Once you have copied the wind filtering algorithm from A028-B_1998_2000.sdc and changed the referencing to the appropriate data fields on the Preprocessing spreadsheet, fill down to the base of your data, as explained in section 3.2. Make sure a duplicate of the edited data is set up in the Postprocessing spreasheet.

3.6 Processing acoustic accumulation data

Use of acoustic sensors on AWSs is in its infancy, and some data received from the sensors have been difficult to interpret: It is necessary to distinguish between what may be be a transient snow drift moving past a station, or may be a reflection off airbourne particulates (snow) in each observation. Furthermore, the speed of sound is affected by ambient air temperature, which itself may change considerably within the air column from the acoustic pinger to the ground as a result of near surface inversions possible in the Antarctic. On top of these complications, add the problem of long term changes in air temperature profiles between the pinger and the surface caused by stations being buried to introduce a gentle bias to the data. It's enough to make you say, "Damn it, just publish the data".

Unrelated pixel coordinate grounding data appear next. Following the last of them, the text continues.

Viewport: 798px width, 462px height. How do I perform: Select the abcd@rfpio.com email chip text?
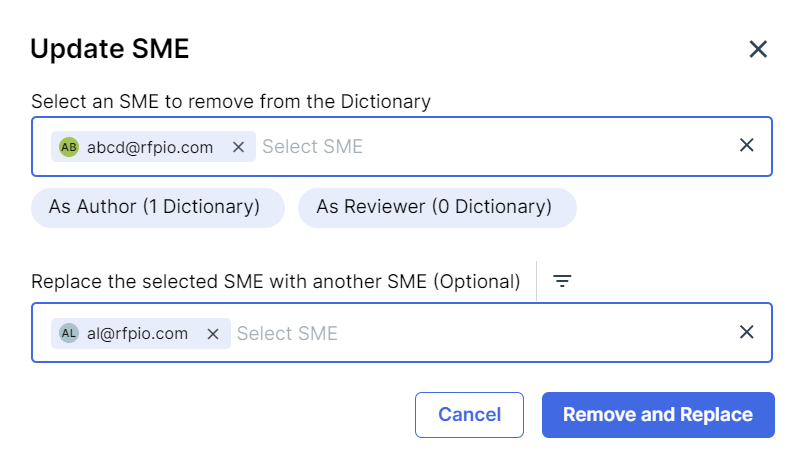(x=150, y=147)
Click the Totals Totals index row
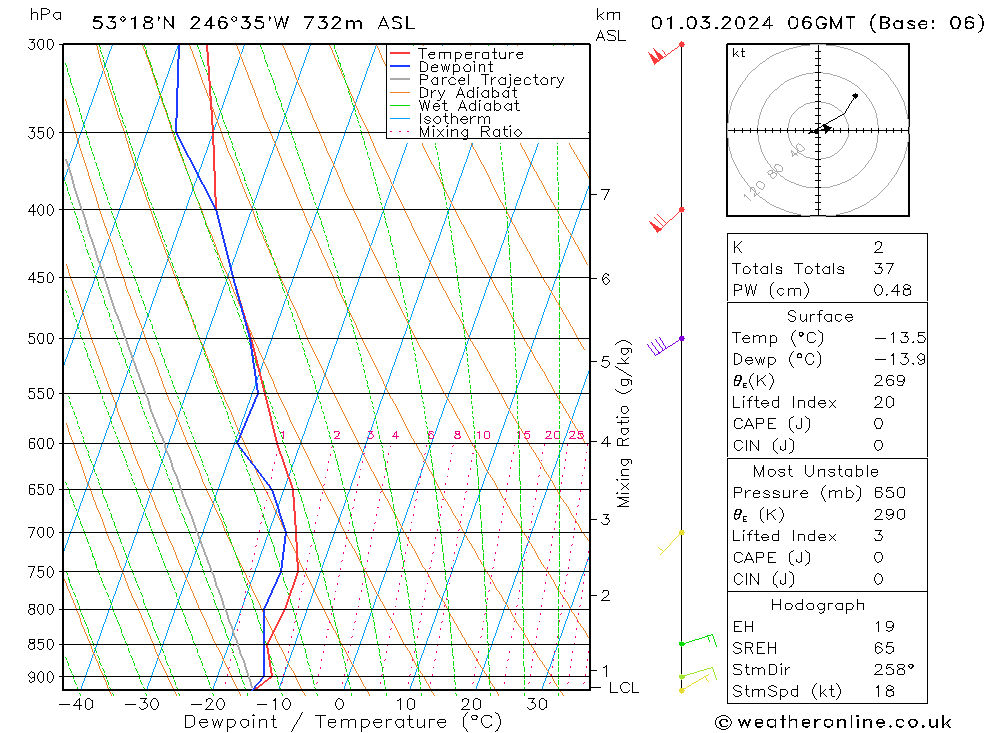Screen dimensions: 1000x733 pyautogui.click(x=827, y=269)
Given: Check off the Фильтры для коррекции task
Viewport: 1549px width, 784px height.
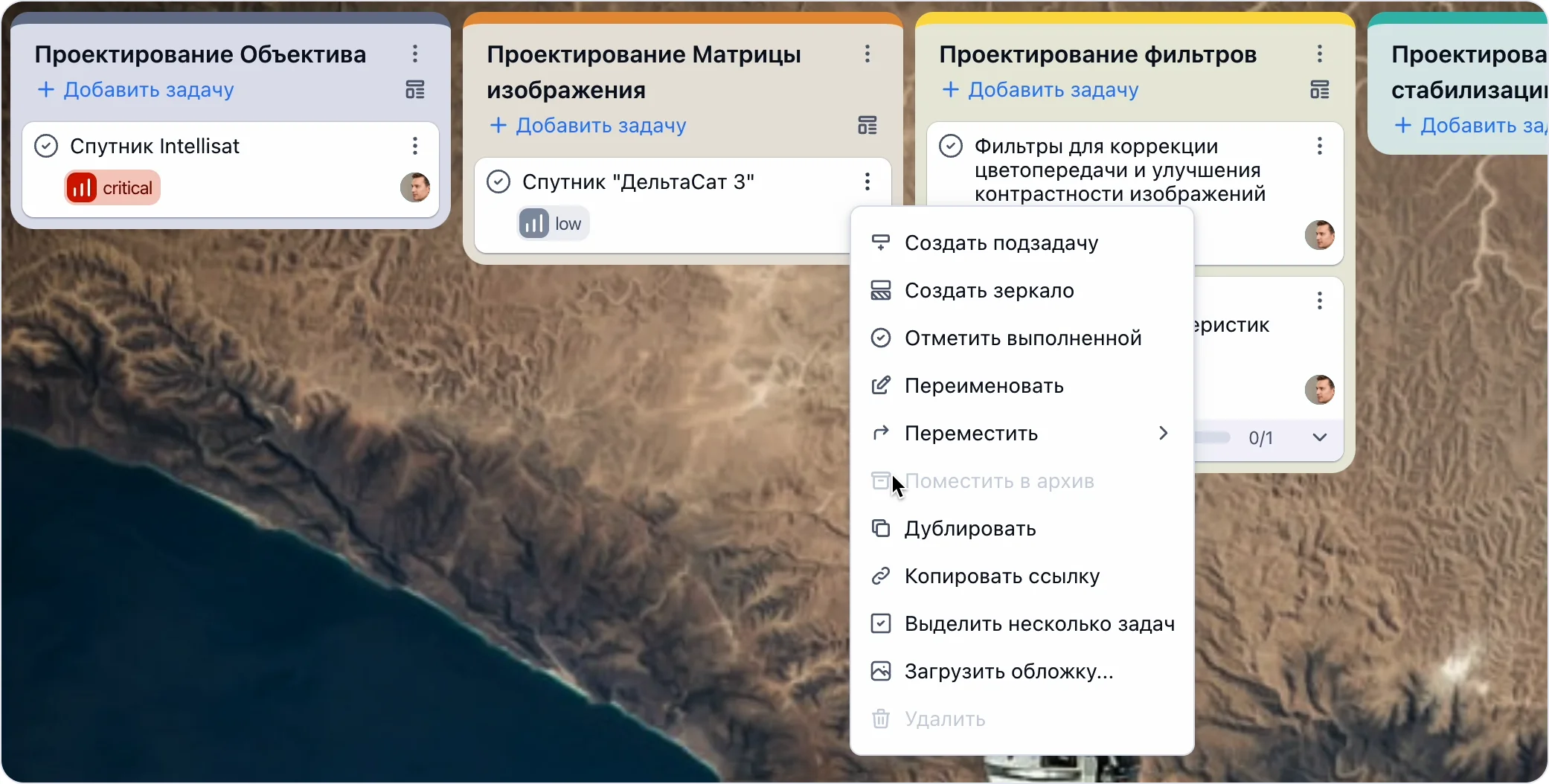Looking at the screenshot, I should coord(951,146).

The data must have basic temperature corrections applied, and this is done using the 4m air temperature. A lot of noisy data can also be removed by only accepting observations below a certain windspeed, so that blowing snow is less abundant, the wind speed is set in the spreadsheet as shown below. Temperature corrections to data are done using the formula:

Height(true) = Height(recorded) * sqrt[(273.15+Temperature)/273.15]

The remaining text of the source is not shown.